— Work to complete —
Pull out of the data below the stretch of lines bounded by the one containing "Task: Click the 'Text: conn' filter chip" and the one containing "The image size is (587, 341).", both bounds included, unchanged.
BEGIN
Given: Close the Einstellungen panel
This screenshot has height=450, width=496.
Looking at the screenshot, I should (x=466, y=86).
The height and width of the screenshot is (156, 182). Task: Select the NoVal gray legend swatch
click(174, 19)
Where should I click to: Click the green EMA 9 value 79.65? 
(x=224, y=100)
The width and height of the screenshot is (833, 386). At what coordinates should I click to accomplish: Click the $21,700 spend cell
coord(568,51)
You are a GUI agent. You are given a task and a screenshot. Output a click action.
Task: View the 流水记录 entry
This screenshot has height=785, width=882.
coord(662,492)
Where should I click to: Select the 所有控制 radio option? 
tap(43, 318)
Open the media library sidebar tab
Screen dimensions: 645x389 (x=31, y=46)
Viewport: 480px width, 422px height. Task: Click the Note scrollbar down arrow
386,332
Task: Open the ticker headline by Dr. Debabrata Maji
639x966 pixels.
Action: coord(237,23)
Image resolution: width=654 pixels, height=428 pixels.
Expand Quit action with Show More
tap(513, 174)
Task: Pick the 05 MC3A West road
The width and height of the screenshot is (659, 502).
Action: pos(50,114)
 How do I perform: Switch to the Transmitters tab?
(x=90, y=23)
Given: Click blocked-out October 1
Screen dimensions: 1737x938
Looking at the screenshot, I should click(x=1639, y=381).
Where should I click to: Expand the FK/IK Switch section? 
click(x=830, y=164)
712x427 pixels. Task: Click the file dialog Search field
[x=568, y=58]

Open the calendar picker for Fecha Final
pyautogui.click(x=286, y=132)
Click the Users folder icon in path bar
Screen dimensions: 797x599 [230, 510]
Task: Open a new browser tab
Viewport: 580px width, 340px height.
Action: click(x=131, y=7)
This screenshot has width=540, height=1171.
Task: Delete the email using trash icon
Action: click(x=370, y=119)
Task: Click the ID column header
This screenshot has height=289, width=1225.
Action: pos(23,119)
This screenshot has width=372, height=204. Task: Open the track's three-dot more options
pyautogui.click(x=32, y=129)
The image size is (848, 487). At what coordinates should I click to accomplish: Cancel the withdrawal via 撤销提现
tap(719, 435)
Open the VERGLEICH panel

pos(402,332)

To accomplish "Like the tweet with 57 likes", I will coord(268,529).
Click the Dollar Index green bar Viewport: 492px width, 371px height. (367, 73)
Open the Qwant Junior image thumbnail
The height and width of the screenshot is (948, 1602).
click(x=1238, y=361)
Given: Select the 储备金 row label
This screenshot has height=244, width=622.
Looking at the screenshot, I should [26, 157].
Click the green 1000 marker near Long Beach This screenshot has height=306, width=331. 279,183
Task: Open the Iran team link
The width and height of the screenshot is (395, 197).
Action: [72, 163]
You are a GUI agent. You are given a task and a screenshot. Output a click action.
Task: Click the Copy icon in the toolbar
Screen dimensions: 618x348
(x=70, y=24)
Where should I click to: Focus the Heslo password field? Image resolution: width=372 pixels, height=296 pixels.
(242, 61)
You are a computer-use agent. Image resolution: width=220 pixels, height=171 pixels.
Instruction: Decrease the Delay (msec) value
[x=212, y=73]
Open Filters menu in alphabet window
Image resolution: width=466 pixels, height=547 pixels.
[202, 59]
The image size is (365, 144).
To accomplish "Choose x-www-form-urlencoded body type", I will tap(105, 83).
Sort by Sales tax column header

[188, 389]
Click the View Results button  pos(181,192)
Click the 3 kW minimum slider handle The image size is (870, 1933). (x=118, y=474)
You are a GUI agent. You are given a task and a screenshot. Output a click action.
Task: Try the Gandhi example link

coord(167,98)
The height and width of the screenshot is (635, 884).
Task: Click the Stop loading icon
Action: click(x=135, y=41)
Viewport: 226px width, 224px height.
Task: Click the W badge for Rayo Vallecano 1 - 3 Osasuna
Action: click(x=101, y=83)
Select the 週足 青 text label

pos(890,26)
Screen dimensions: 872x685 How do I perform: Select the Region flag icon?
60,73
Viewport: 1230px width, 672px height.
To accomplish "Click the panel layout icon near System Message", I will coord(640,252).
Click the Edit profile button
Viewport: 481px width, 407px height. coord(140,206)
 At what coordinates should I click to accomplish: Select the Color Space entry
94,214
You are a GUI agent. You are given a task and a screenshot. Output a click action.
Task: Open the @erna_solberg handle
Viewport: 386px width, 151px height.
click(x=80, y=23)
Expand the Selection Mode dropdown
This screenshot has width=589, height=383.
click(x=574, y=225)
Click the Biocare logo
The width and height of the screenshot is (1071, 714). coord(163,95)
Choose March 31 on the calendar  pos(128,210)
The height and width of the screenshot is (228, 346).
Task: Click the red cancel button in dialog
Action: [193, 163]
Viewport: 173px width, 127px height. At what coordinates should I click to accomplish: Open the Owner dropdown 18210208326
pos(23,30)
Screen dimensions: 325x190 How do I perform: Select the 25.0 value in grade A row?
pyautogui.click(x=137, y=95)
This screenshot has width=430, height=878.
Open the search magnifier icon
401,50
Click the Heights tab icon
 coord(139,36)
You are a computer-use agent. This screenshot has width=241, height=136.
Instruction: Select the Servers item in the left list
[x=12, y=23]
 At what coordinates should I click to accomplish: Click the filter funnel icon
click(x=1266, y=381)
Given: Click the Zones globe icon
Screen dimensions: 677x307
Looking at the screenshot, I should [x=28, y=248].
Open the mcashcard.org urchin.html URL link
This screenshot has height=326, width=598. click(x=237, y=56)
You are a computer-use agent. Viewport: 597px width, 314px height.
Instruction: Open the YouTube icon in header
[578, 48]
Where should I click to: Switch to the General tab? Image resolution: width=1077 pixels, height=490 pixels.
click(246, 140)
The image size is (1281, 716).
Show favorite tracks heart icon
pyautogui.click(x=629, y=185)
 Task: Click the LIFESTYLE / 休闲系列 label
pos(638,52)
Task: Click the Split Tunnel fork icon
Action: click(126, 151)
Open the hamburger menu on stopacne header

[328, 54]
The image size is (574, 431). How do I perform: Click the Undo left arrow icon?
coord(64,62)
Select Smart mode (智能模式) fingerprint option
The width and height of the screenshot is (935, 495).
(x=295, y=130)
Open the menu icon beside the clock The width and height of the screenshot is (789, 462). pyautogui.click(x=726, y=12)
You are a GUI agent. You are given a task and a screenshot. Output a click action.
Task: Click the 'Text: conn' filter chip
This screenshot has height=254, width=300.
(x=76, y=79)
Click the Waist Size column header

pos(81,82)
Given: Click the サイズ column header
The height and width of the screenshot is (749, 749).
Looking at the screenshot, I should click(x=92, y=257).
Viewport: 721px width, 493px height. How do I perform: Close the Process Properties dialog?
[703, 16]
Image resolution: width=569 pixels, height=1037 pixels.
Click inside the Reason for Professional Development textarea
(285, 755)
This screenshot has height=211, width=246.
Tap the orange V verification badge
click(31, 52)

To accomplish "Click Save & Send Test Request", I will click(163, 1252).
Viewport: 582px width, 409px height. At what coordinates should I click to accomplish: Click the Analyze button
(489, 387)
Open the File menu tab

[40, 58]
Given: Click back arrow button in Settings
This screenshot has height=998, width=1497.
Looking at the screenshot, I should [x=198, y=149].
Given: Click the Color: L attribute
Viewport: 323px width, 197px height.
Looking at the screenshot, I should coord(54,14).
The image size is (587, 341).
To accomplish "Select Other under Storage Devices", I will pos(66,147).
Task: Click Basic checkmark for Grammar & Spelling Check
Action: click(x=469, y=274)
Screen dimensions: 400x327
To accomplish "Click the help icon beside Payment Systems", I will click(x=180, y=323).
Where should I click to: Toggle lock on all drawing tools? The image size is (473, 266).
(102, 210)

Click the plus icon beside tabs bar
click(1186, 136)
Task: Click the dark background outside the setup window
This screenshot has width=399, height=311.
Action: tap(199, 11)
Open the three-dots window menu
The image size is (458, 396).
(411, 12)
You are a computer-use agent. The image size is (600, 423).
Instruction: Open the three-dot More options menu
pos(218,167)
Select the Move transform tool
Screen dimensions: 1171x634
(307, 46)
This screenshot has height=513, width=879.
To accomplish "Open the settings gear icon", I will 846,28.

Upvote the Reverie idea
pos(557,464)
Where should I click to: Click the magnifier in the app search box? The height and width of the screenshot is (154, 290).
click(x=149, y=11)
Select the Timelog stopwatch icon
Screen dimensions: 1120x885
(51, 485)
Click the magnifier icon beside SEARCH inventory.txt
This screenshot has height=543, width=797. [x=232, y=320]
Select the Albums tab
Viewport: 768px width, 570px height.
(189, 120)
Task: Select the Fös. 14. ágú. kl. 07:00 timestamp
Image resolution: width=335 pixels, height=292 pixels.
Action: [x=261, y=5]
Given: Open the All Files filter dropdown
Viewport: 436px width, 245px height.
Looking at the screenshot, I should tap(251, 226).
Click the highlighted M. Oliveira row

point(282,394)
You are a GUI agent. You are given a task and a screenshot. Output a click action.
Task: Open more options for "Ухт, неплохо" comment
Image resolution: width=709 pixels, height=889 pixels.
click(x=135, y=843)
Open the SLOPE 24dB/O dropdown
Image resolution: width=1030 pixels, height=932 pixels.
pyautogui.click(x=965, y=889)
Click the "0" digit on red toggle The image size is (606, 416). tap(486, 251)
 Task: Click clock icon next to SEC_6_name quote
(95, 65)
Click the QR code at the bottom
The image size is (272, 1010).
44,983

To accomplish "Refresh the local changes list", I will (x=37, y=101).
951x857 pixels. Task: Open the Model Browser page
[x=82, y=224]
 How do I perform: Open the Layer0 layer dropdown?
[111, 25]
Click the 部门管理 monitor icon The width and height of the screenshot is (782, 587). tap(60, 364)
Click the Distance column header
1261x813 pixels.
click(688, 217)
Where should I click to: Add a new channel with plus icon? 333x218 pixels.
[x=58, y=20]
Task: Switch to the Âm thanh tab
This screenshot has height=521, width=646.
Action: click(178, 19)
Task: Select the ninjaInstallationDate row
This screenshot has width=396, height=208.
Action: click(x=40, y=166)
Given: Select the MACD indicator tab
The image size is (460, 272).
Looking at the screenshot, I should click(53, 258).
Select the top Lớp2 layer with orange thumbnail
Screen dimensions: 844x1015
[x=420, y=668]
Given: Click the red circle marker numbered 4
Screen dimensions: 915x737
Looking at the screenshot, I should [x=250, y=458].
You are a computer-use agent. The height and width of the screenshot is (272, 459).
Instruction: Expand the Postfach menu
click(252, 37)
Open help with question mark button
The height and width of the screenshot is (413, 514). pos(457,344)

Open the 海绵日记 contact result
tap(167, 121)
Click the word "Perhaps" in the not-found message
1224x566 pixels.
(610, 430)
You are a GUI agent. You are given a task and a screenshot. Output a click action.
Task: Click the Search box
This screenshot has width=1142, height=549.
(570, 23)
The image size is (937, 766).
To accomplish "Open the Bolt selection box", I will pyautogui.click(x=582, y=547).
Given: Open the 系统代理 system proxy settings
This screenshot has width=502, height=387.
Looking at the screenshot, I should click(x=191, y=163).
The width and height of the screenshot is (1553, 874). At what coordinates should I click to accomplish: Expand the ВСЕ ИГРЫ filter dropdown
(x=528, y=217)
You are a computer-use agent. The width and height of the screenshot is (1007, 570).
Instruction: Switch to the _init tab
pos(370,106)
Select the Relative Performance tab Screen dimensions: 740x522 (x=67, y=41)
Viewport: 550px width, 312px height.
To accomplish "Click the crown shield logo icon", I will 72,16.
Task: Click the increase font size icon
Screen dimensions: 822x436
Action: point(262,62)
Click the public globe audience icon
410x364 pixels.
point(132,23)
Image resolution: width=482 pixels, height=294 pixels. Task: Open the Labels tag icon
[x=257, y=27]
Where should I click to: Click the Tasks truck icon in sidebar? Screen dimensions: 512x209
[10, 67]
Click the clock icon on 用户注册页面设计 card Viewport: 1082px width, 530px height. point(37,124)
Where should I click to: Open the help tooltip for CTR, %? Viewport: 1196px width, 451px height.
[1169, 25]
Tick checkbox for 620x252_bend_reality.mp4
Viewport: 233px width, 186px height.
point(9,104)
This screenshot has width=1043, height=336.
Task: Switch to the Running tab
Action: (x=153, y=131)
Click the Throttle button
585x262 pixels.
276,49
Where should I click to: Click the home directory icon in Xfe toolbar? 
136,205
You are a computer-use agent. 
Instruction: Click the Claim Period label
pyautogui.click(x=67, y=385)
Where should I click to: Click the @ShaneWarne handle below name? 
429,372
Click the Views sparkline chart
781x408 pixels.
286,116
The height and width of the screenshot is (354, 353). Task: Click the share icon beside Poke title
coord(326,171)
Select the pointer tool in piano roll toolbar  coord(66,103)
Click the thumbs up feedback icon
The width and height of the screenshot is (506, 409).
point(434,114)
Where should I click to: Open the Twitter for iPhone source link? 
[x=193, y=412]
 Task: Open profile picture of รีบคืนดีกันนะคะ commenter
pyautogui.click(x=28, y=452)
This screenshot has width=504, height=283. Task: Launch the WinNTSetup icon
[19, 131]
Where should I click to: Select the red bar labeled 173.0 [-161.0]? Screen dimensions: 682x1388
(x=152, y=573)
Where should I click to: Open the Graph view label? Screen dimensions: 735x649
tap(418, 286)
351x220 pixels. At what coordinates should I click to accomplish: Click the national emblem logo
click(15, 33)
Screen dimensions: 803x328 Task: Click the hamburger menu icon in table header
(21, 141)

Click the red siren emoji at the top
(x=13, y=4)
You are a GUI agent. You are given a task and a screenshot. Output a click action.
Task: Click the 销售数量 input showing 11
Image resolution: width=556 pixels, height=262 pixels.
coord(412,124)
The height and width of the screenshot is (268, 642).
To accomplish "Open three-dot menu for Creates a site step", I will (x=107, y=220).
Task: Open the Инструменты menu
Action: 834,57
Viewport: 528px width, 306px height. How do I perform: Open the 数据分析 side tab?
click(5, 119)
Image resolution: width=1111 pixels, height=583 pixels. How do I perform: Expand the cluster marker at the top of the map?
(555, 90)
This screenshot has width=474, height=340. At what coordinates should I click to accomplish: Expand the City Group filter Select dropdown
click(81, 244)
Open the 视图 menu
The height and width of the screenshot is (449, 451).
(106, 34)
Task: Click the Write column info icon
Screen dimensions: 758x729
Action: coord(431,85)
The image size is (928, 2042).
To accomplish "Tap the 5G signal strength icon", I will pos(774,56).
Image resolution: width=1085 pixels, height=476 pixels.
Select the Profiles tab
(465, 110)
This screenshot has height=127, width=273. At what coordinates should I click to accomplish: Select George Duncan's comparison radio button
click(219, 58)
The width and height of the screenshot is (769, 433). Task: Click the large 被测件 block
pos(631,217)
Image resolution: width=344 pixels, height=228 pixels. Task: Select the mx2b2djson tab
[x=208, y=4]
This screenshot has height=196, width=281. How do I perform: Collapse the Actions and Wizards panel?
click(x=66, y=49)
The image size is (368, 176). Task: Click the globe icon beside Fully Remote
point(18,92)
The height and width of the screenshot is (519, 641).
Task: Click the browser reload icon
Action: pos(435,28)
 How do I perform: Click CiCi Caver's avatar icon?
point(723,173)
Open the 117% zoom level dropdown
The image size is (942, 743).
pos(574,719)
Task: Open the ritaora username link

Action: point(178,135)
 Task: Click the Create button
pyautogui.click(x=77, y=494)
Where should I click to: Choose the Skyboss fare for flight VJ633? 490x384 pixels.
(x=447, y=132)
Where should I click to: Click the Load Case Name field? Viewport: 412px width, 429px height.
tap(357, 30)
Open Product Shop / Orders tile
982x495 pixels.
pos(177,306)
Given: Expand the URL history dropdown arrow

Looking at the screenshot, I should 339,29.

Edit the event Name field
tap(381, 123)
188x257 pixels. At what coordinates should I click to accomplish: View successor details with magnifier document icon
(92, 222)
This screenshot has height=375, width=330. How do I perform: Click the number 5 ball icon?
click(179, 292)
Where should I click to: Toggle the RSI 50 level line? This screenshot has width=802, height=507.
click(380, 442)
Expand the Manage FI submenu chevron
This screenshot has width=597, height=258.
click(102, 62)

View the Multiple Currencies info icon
END
— Exercise solution —
Task: Click the 'Text: conn' filter chip
This screenshot has height=254, width=300.
(x=76, y=79)
Click the Waist Size column header

pos(81,82)
Given: Click the サイズ column header
The height and width of the screenshot is (749, 749).
Looking at the screenshot, I should click(x=92, y=257).
Viewport: 721px width, 493px height. How do I perform: Close the Process Properties dialog?
[703, 16]
Image resolution: width=569 pixels, height=1037 pixels.
Click inside the Reason for Professional Development textarea
(285, 755)
This screenshot has height=211, width=246.
Tap the orange V verification badge
click(31, 52)

To accomplish "Click Save & Send Test Request", I will click(163, 1252).
Viewport: 582px width, 409px height. At what coordinates should I click to accomplish: Click the Analyze button
(489, 387)
Open the File menu tab

[40, 58]
Given: Click back arrow button in Settings
This screenshot has height=998, width=1497.
Looking at the screenshot, I should [x=198, y=149].
Given: Click the Color: L attribute
Viewport: 323px width, 197px height.
Looking at the screenshot, I should coord(54,14).
The image size is (587, 341).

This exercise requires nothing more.